Sometimes, parts of ourselves or our ancestors have been hurt, and those unresolved experiences live deep inside us—affecting how we think, feel, and act. By gently bringing this material into awareness, offering it care, and releasing it through the body, we create more space for clarity, contentment, capacity, love, and true freedom.
Shadow Work
Shadow work is the practice of turning toward the parts of ourselves—and our cultures—that we’ve pushed away, denied, or hidden. These may be personal wounds, emotions, desires, or fears—and they also include unconscious behaviors rooted in power, privilege, and survival.
Shadow is not just individual. It lives in systems, in whiteness, in ableism, in cultural appropriation, and in the ways people exploit or dominate others while pretending to be good, enlightened, or harmless. Much of what passes as “normal” in dominant culture is built on unacknowledged shadow.

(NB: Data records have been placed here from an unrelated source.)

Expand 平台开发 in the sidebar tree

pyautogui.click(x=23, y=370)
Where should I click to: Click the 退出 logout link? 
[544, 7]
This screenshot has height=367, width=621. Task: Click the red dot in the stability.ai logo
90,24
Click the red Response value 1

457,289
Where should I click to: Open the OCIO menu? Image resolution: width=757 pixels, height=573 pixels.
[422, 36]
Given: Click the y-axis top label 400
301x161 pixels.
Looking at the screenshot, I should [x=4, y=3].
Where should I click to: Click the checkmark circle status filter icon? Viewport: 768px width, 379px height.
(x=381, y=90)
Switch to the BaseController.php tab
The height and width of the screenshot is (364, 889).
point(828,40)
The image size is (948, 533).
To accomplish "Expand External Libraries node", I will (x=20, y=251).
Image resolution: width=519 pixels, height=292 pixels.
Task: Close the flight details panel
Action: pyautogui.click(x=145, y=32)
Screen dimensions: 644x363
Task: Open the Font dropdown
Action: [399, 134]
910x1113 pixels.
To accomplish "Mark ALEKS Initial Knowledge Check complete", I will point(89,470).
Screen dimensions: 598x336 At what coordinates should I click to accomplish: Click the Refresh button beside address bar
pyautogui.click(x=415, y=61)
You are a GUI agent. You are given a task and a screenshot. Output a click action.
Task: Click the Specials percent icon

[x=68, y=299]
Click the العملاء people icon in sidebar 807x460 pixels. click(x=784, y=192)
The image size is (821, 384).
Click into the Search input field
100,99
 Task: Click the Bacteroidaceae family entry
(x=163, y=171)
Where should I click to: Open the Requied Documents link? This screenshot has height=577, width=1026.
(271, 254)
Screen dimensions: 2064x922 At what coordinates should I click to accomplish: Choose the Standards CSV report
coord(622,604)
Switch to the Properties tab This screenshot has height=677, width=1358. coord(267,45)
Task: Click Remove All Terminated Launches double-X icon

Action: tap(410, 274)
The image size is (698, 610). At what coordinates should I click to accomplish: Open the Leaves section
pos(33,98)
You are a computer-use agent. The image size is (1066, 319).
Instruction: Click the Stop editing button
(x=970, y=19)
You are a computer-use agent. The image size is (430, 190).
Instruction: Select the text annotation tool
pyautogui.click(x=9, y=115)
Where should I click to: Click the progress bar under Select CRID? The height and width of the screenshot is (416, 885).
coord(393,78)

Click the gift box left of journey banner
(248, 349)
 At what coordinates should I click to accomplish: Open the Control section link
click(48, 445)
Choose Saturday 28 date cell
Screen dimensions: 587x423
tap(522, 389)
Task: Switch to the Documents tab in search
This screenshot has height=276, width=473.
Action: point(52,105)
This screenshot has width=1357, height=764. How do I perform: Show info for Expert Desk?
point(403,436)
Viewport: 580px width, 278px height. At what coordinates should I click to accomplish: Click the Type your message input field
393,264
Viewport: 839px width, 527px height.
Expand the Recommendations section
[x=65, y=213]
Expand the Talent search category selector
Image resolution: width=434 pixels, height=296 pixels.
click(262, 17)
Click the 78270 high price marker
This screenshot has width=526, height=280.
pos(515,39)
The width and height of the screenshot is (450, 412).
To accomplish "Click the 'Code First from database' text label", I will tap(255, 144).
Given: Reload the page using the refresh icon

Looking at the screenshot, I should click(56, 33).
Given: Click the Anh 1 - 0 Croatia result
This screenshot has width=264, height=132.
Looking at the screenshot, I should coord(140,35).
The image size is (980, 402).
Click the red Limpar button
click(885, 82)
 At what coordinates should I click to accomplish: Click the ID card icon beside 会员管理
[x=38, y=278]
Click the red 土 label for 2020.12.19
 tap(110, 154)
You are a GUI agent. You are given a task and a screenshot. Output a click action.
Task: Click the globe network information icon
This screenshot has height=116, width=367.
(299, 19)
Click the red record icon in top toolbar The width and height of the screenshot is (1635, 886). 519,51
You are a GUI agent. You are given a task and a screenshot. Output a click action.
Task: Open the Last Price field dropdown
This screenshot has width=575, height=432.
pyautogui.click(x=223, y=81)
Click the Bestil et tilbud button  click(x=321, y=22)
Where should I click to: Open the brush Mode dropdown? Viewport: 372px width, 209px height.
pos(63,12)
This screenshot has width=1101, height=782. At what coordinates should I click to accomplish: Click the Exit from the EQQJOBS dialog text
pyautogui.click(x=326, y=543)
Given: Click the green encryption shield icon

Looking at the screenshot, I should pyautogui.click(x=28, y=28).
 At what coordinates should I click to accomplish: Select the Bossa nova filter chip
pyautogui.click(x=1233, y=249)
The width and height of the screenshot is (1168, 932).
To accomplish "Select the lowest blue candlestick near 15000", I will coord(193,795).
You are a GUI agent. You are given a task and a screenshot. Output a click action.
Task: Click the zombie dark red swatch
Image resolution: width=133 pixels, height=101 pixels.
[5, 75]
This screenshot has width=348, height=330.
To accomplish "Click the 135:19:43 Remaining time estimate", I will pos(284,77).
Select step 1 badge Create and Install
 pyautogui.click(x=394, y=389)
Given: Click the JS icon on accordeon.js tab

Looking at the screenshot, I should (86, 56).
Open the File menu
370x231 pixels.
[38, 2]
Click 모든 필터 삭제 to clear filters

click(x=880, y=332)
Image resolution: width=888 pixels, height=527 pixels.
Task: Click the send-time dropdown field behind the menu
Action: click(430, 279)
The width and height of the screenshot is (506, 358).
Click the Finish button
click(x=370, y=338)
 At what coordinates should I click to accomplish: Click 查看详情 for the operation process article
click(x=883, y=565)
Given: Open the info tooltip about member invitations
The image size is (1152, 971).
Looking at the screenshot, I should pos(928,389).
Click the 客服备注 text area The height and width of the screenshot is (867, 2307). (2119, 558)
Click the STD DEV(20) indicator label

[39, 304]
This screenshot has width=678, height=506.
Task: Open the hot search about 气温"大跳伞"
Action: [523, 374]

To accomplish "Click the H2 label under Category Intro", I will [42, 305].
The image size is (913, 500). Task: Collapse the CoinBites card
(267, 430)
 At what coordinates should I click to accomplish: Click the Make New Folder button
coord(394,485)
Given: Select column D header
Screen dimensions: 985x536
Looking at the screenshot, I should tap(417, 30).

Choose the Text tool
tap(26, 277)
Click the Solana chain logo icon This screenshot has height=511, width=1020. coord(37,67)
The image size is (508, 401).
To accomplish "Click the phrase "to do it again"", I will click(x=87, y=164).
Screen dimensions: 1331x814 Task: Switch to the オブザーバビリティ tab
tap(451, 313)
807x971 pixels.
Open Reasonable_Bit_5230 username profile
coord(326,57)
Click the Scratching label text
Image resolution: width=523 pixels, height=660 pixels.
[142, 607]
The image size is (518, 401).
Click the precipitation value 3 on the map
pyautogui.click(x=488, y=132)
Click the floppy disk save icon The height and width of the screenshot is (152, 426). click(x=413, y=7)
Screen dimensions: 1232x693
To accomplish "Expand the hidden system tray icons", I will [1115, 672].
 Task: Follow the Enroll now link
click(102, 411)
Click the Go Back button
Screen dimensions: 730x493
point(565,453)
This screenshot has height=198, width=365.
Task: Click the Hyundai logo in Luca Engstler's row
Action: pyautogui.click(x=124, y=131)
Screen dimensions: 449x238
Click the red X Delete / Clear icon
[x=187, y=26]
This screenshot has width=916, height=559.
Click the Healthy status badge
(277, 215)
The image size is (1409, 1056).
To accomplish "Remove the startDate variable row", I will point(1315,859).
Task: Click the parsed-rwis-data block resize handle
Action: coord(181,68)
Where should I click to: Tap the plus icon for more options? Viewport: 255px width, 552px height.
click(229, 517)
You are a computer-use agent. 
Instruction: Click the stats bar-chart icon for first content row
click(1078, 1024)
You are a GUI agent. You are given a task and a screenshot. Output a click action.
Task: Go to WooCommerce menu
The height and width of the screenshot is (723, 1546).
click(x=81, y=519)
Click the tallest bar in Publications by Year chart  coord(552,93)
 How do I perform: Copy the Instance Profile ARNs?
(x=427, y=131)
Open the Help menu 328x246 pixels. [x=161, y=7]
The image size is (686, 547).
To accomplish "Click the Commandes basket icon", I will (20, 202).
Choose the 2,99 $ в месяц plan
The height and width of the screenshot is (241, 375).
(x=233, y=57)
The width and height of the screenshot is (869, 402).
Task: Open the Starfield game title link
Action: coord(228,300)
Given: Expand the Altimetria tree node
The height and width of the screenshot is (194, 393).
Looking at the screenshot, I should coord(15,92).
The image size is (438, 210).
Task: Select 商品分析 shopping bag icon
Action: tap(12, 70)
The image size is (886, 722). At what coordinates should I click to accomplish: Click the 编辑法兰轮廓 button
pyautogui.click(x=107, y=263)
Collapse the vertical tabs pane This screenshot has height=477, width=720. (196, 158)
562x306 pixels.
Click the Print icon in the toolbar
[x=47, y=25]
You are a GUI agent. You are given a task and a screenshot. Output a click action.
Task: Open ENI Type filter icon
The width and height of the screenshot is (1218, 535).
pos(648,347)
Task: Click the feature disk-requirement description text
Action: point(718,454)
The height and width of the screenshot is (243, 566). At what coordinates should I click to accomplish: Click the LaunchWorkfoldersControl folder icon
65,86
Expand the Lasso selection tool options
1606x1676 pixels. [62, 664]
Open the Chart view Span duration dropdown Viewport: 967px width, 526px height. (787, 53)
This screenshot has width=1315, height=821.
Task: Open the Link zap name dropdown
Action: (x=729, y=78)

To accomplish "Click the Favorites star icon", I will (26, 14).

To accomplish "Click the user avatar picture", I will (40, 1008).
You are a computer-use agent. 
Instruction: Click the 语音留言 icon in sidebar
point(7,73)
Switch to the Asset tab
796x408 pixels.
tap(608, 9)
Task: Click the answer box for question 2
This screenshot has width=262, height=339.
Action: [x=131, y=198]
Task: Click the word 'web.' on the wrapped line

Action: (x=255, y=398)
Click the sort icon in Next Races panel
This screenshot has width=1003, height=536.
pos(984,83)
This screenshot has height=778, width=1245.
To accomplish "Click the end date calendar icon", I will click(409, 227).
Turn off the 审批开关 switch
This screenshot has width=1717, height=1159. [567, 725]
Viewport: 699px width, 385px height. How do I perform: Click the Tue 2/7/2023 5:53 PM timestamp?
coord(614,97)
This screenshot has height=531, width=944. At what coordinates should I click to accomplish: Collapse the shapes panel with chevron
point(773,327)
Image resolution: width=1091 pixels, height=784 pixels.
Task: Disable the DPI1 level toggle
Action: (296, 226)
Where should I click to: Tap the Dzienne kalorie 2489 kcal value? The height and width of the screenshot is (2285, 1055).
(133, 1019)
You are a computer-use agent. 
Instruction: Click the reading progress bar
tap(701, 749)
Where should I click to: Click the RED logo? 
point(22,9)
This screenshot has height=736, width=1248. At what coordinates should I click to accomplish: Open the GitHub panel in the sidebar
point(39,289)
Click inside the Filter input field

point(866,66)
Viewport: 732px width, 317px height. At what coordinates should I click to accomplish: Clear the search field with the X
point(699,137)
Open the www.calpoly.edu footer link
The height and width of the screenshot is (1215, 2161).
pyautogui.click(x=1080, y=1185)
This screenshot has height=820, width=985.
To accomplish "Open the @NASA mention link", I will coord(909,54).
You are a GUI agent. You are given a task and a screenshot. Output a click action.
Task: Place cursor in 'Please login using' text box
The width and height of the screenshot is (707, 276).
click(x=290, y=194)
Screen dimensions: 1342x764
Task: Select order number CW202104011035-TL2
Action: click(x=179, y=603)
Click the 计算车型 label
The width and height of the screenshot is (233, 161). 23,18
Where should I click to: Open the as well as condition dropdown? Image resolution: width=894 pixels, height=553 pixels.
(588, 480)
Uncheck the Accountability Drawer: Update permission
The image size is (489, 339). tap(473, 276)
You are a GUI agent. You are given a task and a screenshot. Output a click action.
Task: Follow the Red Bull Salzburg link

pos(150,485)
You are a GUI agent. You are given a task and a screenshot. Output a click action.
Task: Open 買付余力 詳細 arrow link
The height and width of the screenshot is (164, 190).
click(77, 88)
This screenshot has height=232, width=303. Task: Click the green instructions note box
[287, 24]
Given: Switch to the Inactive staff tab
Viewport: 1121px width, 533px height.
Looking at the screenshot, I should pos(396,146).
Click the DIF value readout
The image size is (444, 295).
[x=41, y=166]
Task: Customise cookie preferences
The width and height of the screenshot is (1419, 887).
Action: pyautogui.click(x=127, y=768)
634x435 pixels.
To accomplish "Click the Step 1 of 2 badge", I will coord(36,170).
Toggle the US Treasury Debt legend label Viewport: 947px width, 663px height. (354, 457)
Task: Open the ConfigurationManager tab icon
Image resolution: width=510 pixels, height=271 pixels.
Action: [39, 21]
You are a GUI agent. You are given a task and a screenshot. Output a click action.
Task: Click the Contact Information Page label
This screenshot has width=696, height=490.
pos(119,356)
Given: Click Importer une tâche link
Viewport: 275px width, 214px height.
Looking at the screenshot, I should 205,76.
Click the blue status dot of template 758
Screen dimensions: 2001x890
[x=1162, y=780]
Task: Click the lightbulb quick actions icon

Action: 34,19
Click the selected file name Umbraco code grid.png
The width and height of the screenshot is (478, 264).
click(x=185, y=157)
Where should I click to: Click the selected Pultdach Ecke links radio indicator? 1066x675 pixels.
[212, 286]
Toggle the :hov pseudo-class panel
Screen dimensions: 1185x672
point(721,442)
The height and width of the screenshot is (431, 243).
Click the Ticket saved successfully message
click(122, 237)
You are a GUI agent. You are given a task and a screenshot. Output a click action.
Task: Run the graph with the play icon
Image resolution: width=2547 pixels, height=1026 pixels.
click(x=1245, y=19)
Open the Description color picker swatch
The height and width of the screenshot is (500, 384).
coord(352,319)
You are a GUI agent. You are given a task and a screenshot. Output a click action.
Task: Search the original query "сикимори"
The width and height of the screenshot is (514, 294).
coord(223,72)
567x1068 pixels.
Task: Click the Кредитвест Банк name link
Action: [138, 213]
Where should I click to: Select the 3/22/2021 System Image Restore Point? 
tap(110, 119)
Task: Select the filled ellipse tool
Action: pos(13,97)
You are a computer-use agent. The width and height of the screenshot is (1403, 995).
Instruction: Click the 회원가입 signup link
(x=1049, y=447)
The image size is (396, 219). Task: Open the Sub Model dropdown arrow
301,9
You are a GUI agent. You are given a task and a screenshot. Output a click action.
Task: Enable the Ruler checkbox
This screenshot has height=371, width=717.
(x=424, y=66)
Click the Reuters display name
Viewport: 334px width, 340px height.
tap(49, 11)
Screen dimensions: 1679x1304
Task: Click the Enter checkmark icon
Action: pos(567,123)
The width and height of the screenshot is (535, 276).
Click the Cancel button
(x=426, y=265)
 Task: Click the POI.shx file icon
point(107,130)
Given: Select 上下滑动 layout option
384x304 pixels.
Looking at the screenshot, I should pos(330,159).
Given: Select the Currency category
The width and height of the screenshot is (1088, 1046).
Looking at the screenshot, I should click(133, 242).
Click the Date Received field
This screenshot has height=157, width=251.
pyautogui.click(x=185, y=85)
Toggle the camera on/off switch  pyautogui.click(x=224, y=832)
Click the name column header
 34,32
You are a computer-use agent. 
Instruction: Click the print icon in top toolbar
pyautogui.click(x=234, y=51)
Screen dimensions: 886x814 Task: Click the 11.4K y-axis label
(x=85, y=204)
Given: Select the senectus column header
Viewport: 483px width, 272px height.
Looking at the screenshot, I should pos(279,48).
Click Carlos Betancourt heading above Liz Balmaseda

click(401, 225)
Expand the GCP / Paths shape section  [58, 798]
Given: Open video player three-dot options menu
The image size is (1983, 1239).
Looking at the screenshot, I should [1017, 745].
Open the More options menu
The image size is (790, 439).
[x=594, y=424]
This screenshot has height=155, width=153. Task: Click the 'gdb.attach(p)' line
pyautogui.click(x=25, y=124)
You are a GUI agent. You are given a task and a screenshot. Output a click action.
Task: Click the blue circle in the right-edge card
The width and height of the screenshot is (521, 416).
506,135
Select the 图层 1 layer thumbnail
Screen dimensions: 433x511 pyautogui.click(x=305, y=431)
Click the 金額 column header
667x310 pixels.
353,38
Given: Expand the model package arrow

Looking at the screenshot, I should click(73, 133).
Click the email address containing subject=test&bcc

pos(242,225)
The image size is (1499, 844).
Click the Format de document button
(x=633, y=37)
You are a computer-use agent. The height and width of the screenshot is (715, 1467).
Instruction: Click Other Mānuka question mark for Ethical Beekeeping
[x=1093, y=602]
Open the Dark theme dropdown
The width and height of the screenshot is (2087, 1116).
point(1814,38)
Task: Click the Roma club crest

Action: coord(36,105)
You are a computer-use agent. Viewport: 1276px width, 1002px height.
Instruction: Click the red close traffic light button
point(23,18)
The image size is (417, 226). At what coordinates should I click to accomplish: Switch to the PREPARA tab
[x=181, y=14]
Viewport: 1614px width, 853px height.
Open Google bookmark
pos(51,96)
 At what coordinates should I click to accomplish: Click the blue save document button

Doing shadow work means choosing to see what has been made invisible: the pain we’ve inherited, the harm we’ve caused, the emptiness we try to fill. It means being honest about what we carry—without shame, and also without bypassing.
Shadow work never truly ends, but it does become more easeful. Over time, what was buried becomes witnessed, felt, and integrated. As we do this, we grow in capacity, accountability, humility, self-expression, and love.